I have done it many times, once even for a round the world first class ride. Don't see what is the big deal. If I hadn't done all that I'd probably be sitting on some 4 million miles or more. What would be the point of that?


----------



## railiner (Dec 14, 2015)

The Amtrak equivalent would be to get a coast-to-coast ride in the Amtrak business car "Beech Grove"....wonder how many AGR points it would take for that?


----------



## fairviewroad (Dec 16, 2015)

Keep in mind that the credit cards this guy used each have a $3000 minimum spend in three months to get the bonus miles. And they both have

$95 annual fees [though fee is waived for the first year]. So, his final price is only correct if he isn't spending extra money in order to meet those

minimum spends, and if he cancels his card before the annual fee kicks in.
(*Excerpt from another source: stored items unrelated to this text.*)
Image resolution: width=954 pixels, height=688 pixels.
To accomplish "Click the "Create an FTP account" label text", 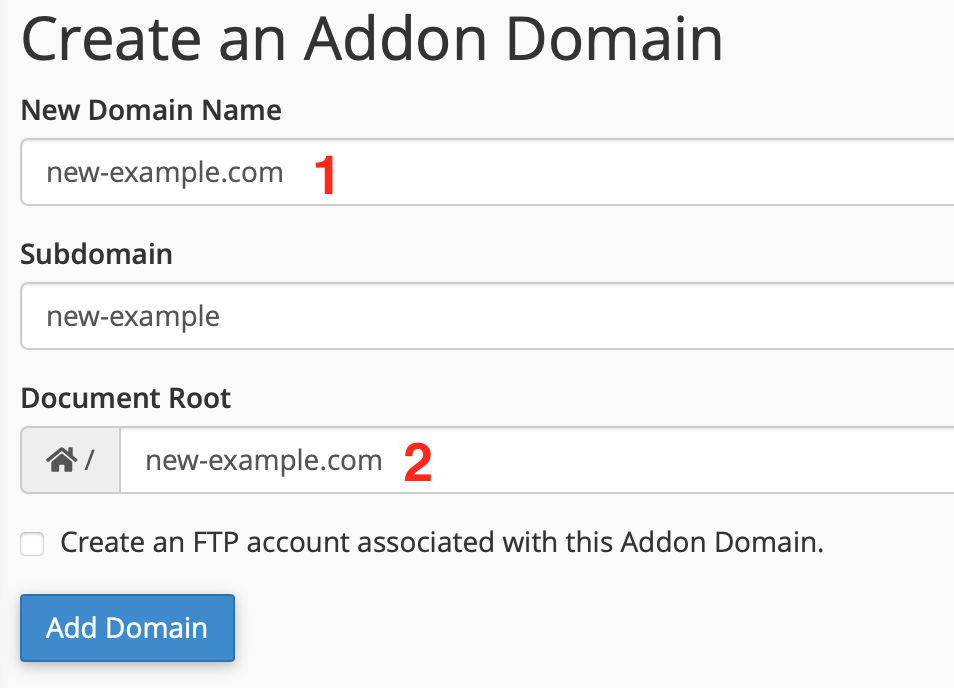I will click(x=441, y=543).
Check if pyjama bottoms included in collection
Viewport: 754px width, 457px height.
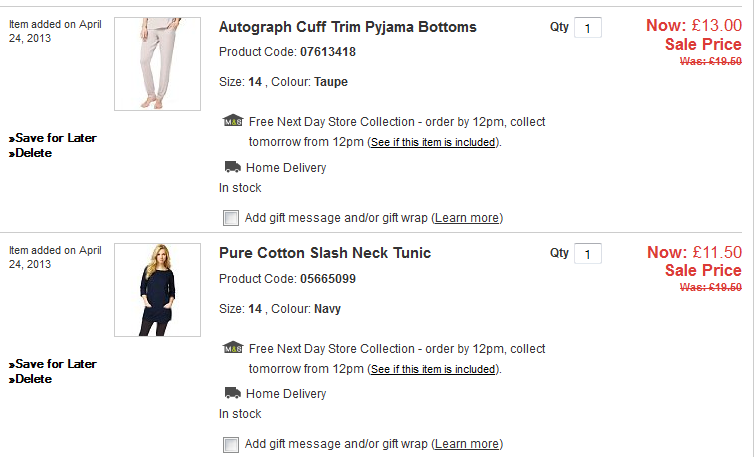click(433, 142)
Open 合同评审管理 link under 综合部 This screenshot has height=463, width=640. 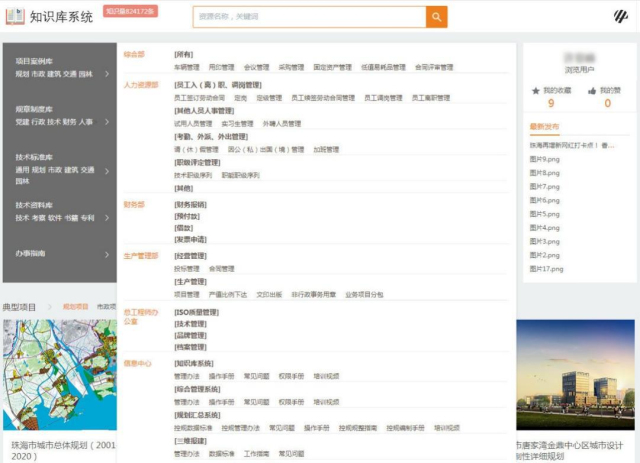tap(434, 68)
It's entirely possible that's the case. And in fact there are hobbyists who do just that...sign up for airline mileage bonuses, and cancel before they

have to pay. I'm not sure what that does for their credit rating, though presumably if they continue to qualify for new cards, then it must not be that

bad.

That said, I'm happy to leave that game to others.

Also, after reading that report, I'm now ROYALLY UPSET that I was served caviar _with a metal spoon_ on my flight to Cleveland last year. What kind

of rube does United take me for???


----------



## Bob Dylan (Dec 16, 2015)

railiner said:


> The Amtrak equivalent would be to get a coast-to-coast ride in the Amtrak business car "Beech Grove"....wonder how many AGR points it would take for that?


I'd rather be riding in Hickory Creek!


----------



## jis (Dec 16, 2015)

Actually flying first class on plane is not at all equivalent to riding a PV. Flying using your own or rented Gulfstream, 737BBJ or 757BBJ, or if you are the King of Saudi Arabia, your own 747 is more like riding a PV.


----------



## BCL (Dec 16, 2015)

jis said:


> Actually flying first class on plane is not at all equivalent to riding a PV. Flying using your own or rented Gulfstream, 737BBJ or 757BBJ, or if you are the King of Saudi Arabia, your own 747 is more like riding a PV.


I don't even know exactly what's equivalent. PV is strictly dependent on getting pulled by some other transportation.

However, I recall around the Pacquio-Mayweather fight in Las Vegas, McCarran Airport literally ran out of room for general aviation. They also filled up at North Las Vegas Airport and Henderson Executive Airport.

http://www.reviewjournal.com/business/aviation/megafight-near-airport-traffic-peaking-record-levels


----------